Normal People is one of my favourite books, and it might get annoying for authors to be compared to it, as well as readers wanting differentiation.
This week I draw similarities between it and The Idiot by Elif Batuman.
Set in Harvard around the emergence of email, student Selin is navigating her way through higher education, friendships, relationships and language barriers.
As a non-native American, she decides to take up Russian on top of her other studies, thus complicating her understanding of relationships with other people.
Not much happens in this book, yet many conversations do with trivial things which she is trying to figure out.
This book took Batuman many years to write, where I believe it was inspired by her own experience at Harvard.

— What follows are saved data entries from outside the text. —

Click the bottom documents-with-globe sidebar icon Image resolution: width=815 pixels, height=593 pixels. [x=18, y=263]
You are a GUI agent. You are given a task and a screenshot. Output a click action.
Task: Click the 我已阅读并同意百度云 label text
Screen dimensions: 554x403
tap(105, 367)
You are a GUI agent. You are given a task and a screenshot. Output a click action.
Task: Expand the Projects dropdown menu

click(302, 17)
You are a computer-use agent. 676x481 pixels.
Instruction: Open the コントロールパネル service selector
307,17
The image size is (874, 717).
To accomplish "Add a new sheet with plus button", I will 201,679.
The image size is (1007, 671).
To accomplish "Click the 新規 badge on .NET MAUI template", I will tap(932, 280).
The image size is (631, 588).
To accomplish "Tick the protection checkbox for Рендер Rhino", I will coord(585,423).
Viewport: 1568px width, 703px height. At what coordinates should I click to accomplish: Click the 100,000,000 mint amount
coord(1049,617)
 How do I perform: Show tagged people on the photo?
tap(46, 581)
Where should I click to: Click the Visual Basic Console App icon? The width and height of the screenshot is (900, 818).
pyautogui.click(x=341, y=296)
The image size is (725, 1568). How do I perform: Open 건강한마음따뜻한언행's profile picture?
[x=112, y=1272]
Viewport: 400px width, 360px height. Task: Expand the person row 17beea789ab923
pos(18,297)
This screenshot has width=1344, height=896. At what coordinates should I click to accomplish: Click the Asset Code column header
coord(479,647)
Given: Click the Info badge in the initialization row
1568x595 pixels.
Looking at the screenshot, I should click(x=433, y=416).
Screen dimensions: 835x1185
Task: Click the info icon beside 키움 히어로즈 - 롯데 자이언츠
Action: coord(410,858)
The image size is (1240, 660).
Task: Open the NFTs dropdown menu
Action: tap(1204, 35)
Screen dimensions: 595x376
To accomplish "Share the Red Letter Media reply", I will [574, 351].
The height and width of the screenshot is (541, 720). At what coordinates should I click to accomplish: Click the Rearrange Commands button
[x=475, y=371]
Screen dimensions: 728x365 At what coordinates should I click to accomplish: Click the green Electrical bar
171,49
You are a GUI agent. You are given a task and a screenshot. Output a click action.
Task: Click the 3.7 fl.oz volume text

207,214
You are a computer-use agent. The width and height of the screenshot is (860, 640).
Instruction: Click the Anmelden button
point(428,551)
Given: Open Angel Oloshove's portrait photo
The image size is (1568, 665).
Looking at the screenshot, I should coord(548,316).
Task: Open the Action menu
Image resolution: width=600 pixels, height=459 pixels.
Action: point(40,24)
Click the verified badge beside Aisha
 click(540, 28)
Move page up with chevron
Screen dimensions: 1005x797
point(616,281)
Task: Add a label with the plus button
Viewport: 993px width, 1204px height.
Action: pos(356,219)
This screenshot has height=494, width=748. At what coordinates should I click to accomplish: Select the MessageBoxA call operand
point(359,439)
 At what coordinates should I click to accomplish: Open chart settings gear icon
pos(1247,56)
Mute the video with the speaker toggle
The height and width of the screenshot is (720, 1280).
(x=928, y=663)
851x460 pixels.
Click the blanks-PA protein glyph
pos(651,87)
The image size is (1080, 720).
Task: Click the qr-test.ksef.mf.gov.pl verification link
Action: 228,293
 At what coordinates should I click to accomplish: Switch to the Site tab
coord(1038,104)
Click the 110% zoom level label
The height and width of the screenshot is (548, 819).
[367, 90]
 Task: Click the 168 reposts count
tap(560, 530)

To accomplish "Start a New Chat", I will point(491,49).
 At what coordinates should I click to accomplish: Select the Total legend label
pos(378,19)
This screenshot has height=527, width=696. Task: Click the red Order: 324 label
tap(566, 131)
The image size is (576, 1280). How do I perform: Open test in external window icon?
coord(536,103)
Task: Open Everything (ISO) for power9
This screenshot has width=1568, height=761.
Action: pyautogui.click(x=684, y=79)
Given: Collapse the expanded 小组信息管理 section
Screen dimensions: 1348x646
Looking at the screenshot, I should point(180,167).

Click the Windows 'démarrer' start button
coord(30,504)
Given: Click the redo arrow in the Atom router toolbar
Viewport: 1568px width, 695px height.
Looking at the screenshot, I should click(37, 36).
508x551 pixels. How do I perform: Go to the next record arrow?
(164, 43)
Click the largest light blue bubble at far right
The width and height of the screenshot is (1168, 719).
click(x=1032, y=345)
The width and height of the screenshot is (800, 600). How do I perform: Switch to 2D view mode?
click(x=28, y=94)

I guess we may all feel like an idiot upon reflection of our youth, as we are still trying to figure out the world and ourselves. It’s a collection of her interactions with people and her own experience of a complicated understanding of love with classmate Ivan, who I did not like.
The language barriers between each of the students, including Selin’s (or Sonya as she is also named by others) housemates and friend Svetlana (who I did like), are varied, which is much like Normal People and why it was such a success, as much of it is implicit and does not need to be said.
Whilst learning Russian, Selin emails Ivan in the language where things soon become more complicated as it is unclear as to whether there is an underlying feeling between the two, or if they are just trying to improve their learning. Let’s not forget the complication of him having a girlfriend every other time they meet.
Like any other rich overseas student in novels and films, she manages to travel with her classmates to Paris, Budapest and eventually Hungary, where her relationship with Ivan further confused me – is it a friendship? A relationship?
Whilst it was a very ambiguous novel, I enjoyed it as it was a read of raw emotions, that needn’t be mentioned, between people.